There's certainly a bit of a stigma when it comes to pawn shops.
Maybe it's the prevailing mental image of a seedy-looking storefront with flickering neon signs packed to the brim with everything from foosball tables to gold dental caps. Maybe it's the stereotypical shop owner who might be trying rip you off.
"It's an industry that people had a perception that you dealt with crackheads or drug dealers and everything was stolen," says Les Gold, owner of Detroit-based American Jewelry and Loan, and star of the hit reality show Hardcore Pawn. "It was a dark, dingy store."
But thanks to a sour economy and heightened exposure of the industry through shows like Hardcore Pawn and The History Channel's Pawn Stars, harsh judgement of the once-shady industry is softening and small businesses are starting to make use of the industry to manage their cash flow. Traditional sources of credit such as small business loans and home equity lines of credit have dried up in the wake of the Great Recession, creating a credit vacuum of sorts, leaving business owners and consumers with few options when it comes to keeping bill collectors at bay during tough times.
"In general [the lending climate] is still pretty tight," says Paul Edelstein, economist at IHS Global Insight. "There was a tightening of lending standards during the crisis that hasn't really improved since then."
That's where the pawn industry comes in. Once looked down upon for its questionable merchandise and the unsavory characters it employed, pawning is now being seriously considered by an increasing number of cash-strapped small businesses who need short-term infusions of cash to keep their businesses humming along.
"There has certainly been a stigma attached to our business, but the pawning industry is booming," says Todd Hills, CEO of online pawn shop Pawngo. "Pawn Stars has popularized and normalized the concept of pawning. That combined with a down economy has drastically increased the demand for the services we have to offer. It's our responsibility to say 'Yes' when the banks say 'No.'"
Since launching the site in 2011, Pawngo has made more than $10 million in loans, with the typical loan running about $2,500 over a 4.5-month period.
Although pawning items through an online firm is slightly different than going through an actual pawn shop, the concept is the same. You give the pawnbroker an item, he gives you an estimate of how much you can borrow against the item, and if you accept the offer, he holds the item for you until you pay back the principal of the loan, with interest of course. If you don't pay back the loan, the pawnbroker keeps your item and sells it, although according to experts, as much as 90 percent of pawn shop customers pay back their loan and reclaim their items.
According to Hills, about 50 percent of the firm's clients are small business owners looking to manage cash flow and keep their doors open as the availability of loans and other lines of credit have become increasingly scarce.
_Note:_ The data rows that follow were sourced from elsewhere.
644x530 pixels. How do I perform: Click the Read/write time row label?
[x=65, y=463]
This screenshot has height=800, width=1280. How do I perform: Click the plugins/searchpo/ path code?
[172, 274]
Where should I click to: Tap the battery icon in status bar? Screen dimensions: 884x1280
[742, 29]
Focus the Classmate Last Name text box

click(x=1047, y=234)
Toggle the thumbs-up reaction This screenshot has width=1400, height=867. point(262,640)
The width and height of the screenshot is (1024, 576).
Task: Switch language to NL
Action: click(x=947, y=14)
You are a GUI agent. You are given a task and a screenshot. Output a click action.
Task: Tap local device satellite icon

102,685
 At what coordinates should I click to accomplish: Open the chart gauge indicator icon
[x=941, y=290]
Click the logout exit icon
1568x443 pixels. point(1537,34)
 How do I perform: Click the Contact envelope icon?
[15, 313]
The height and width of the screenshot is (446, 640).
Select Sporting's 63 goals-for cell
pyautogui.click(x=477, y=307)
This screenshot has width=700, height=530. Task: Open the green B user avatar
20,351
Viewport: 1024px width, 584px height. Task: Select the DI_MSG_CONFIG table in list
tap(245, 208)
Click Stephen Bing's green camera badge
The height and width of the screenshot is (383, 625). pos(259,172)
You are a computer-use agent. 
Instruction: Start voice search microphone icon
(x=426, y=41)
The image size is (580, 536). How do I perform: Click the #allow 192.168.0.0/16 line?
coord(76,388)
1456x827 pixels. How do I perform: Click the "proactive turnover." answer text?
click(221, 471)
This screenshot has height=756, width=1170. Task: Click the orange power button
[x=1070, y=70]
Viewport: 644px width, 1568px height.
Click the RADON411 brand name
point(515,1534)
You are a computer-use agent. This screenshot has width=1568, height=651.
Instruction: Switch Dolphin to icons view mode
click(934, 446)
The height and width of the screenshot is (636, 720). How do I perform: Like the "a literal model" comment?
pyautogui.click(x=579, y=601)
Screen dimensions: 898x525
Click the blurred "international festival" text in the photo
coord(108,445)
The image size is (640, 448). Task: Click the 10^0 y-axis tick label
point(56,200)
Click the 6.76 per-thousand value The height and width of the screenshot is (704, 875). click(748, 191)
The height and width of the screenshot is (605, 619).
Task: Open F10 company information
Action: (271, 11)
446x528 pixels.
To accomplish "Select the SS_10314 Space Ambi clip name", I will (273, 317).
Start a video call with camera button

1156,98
Instead of racking up debt on credit cards with astronomical interest rates, more business owners are opting to leverage assets for loans up to $1 million, putting up everything from expensive French wine collections to rare sports memorabilia as collateral.
"The small business owners we work with are borrowing to cover cash flow in their companies," Hills says. "Anything from buying new equipment, repairing old equipment, payroll needs or to cover slow receivables."
With credit conditions not likely to ease up anytime soon, those in the industry are optimistic about the prospects for the pawning industry. Another web-based lending site borro projects it will lend upwards of $10 million this year after expanding from the U.K. into North America in February. According to borro CEO Paul Aitken, the potential for growth in the United States is massive and the company could eclipse hundreds of millions of dollars in loans over the next few years.